Stoutland’s unit is considered the NFL’s best. And evidently, his backups are pretty good, too.
- “Well, we have a lot of confidence in the back-ups, and Jack stepped in, and credit to him, the work he’s put in, and Stout does an unbelievable job getting those guys ready,” offensive coordinator Shane Steichen said.
- “Anytime your number is going to get called, you’ve got to be ready to go in and execute at a high level. I think Sua and Jack did a hell of a job coming in there and doing what we needed to win that football game.”
KELCE ON STOUTLAND
One of Stoutland’s charges is a future Hall of Famer, Jason Kelce, one of the acknowledged leaders of the team. When Kelce talks, it carries a lot of weight.

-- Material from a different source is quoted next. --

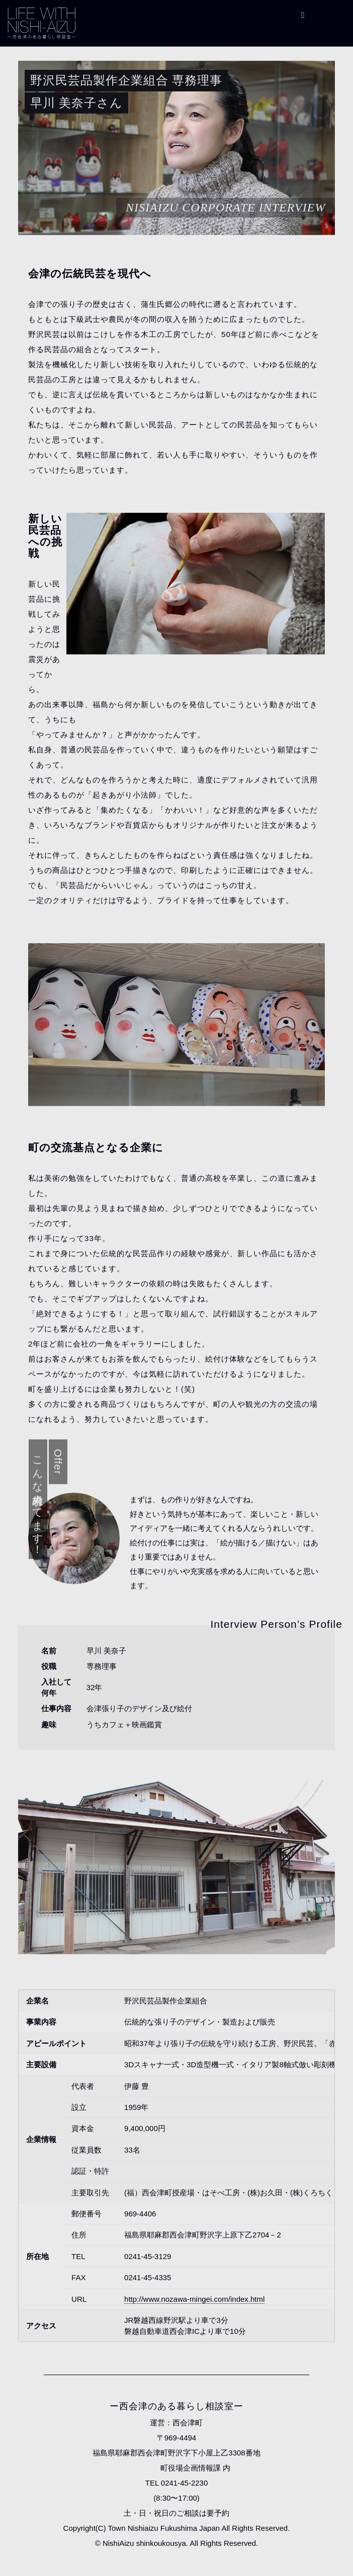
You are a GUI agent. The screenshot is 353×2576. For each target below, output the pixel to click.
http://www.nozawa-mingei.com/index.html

- “Stout’s hard to describe because, man, you can’t fully comprehend it until you’re in there with him and being coached by him,” Kelce said.
- “Obviously, he’s extremely knowledgeable, experienced and strategic and able to build a game plan and something that’s conducive to the players.

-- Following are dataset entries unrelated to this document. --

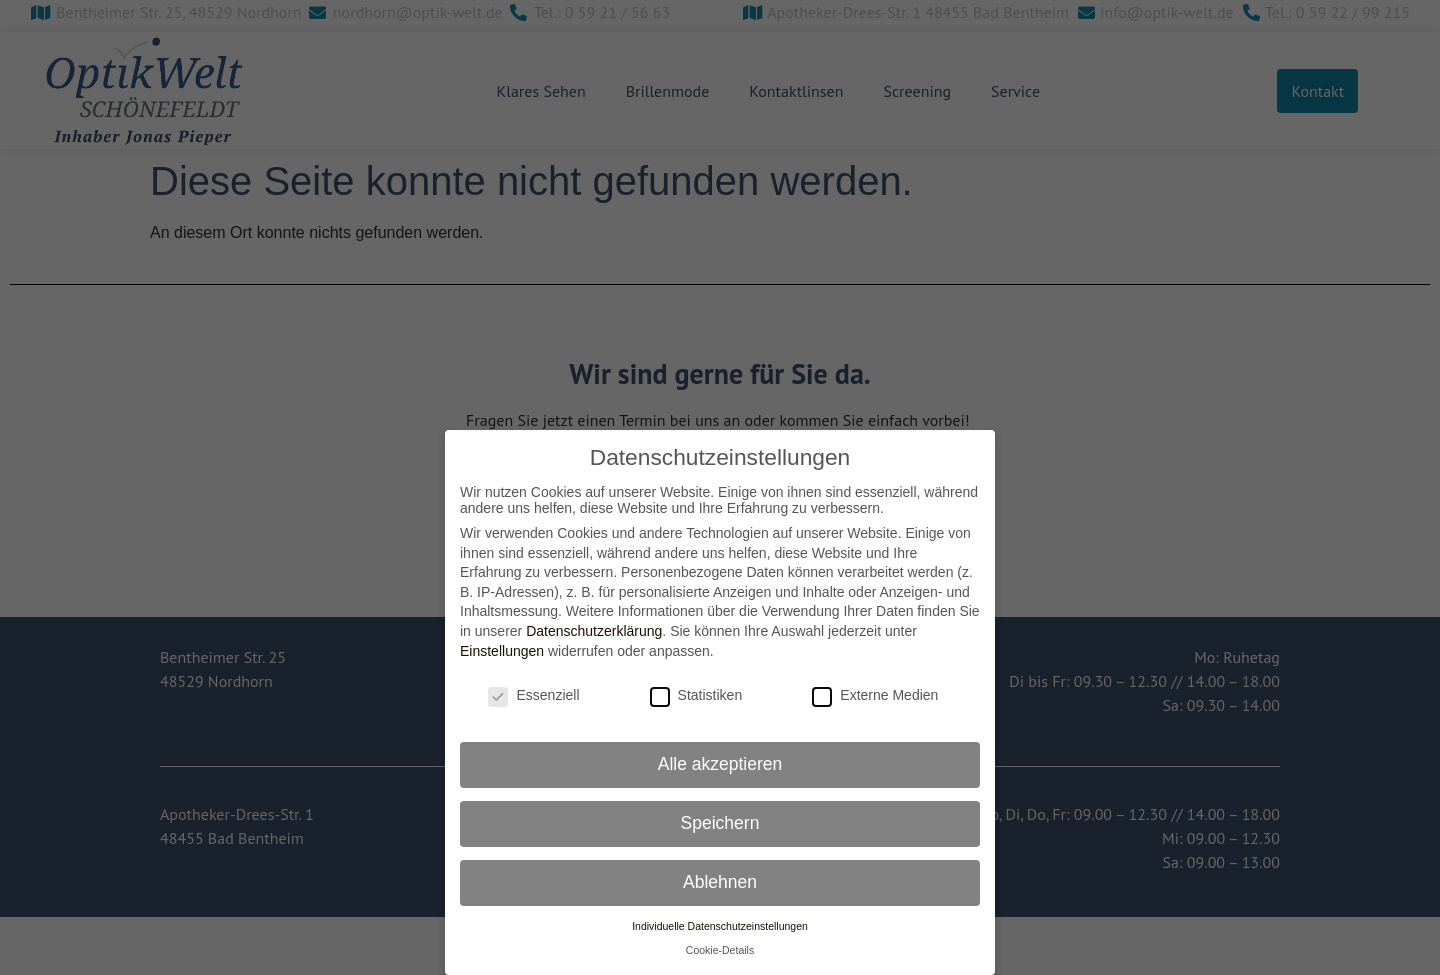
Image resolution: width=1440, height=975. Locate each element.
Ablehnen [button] (720, 881)
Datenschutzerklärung (594, 630)
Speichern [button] (720, 822)
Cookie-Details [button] (720, 950)
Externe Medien (875, 695)
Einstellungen (502, 650)
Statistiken (696, 695)
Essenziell (533, 695)
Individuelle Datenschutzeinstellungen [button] (720, 925)
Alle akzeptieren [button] (720, 763)
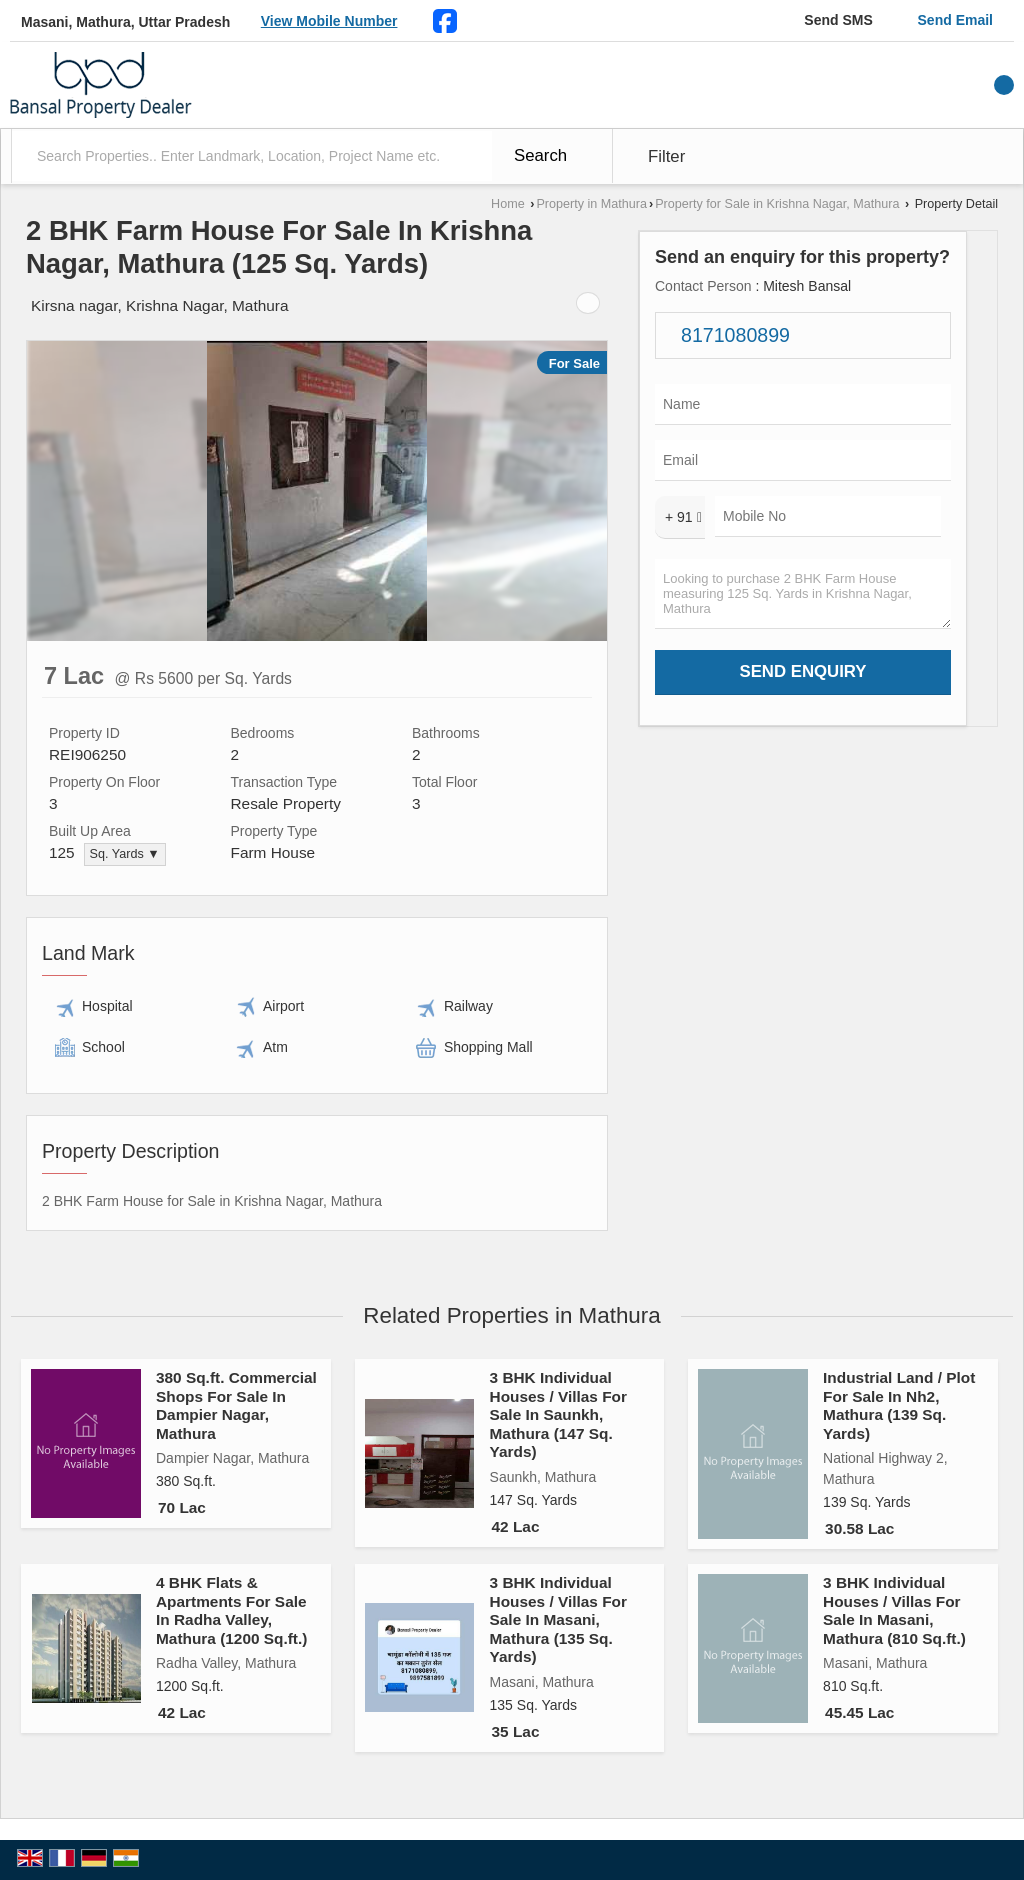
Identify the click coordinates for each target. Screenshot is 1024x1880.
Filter (666, 156)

- “He tells us all week, ‘Everything I do is to try and put you guys in good positions to succeed,’ and he does a phenomenal job of that, and that’s one of his strengths.
- “Then another one of his strengths is he’s an outstanding technician who understands how to hit run blocks, understands how to teach pass blocking and footwork and all of that.
- “But I think probably his greatest strength is his intensity, his passion and his energy … Sometimes you’re in awe of how much energy he brings every single day. He just never stops coaching.
- “Guys will joke about it, other coaches will joke about it, because it’s just so jaw dropping, the amount of endurance he has to coach people, and I think that’s why you see backups go in the game and play well.
- “He just can’t help himself. It’s just kind of like he was made to be an offensive line coach.”
Stoutland has coached for 39 years. He started in 1984, coaching linebackers at his alma mater Southern Connecticut State. He also coached at Syracuse, Cornell, Michigan State, Miami and Alabama.
He won national championships at Alabama in 2011 and 2012.
He joined the Eagles in 2013, hired by Chip Kelly.
Stoutland has had Pro Bowlers in nine consecutive seasons with the same team— the fifth coach to do so since the 1970 AFL-NFL merger. His players have earned 17 Pro Bowl berths.
- “When you’re in the meeting room with him, you better be [mentally] there because if you’re not there, he’s going to ask you a question cold calling,” Kelce said.
- “It’s like his signature, he’s gonna just spot up, and if you don’t have [the correct answer] on your tongue ready to go, he’s going to be ripping you.
- “I think he gets the most out of every player who has ever played for him. And that’s usually a mark of a pretty darn good coach.”